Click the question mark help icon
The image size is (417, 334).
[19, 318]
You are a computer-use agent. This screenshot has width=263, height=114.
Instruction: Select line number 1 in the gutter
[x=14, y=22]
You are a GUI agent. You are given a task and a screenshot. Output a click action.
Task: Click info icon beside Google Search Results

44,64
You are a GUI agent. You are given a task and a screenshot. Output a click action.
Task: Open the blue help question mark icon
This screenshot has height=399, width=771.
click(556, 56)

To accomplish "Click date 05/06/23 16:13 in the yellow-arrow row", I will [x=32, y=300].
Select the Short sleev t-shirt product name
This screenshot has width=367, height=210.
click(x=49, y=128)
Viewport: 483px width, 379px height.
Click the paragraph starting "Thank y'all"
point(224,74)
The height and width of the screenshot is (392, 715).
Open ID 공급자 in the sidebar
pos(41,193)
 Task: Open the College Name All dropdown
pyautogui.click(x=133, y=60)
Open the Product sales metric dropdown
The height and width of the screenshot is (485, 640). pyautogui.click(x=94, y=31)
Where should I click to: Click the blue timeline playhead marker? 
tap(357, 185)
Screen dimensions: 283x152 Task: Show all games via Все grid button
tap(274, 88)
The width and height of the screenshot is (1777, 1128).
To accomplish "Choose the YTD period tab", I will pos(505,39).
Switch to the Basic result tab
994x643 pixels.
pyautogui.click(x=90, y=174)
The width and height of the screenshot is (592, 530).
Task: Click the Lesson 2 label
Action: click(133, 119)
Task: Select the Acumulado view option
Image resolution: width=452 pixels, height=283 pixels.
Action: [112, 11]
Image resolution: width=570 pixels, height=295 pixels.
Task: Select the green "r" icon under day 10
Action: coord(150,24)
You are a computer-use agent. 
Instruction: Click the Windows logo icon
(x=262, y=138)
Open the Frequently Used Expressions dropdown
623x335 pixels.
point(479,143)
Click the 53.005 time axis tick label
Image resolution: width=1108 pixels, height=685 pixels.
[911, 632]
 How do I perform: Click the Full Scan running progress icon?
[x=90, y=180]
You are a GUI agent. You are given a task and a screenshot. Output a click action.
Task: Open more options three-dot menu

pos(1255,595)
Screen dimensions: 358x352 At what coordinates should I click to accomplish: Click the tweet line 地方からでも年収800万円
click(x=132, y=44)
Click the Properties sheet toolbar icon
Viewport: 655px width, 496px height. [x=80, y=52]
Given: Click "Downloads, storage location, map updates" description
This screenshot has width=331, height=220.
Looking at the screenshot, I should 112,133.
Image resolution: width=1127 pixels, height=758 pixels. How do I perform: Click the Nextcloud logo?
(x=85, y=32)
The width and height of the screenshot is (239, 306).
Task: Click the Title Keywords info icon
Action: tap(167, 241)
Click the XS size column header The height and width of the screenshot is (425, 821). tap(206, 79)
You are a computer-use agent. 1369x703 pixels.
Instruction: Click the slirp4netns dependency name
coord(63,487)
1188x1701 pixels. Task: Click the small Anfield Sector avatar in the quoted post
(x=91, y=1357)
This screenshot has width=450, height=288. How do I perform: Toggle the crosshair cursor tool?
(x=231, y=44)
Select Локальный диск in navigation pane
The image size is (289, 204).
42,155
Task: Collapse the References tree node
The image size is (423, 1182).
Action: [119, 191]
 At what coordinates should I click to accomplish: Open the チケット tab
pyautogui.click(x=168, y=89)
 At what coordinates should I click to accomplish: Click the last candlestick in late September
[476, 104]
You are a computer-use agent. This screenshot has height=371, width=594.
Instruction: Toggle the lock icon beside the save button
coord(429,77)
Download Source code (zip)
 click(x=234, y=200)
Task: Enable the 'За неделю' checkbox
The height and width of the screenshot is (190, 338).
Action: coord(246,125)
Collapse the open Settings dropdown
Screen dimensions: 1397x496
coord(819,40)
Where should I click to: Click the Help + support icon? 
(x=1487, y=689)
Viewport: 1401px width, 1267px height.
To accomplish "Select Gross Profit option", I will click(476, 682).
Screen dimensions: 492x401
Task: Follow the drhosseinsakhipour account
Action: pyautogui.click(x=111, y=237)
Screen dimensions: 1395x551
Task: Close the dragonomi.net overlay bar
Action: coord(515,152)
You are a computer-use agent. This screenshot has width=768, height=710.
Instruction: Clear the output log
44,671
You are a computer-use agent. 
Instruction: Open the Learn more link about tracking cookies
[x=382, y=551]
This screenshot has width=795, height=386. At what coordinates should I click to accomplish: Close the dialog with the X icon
_ _ _
> _What the task asks_
Count the lines of the records above that contain the string "pixels", treating uppercase and lowercase as distinct, and give only the number.

> _Solution to the problem_
8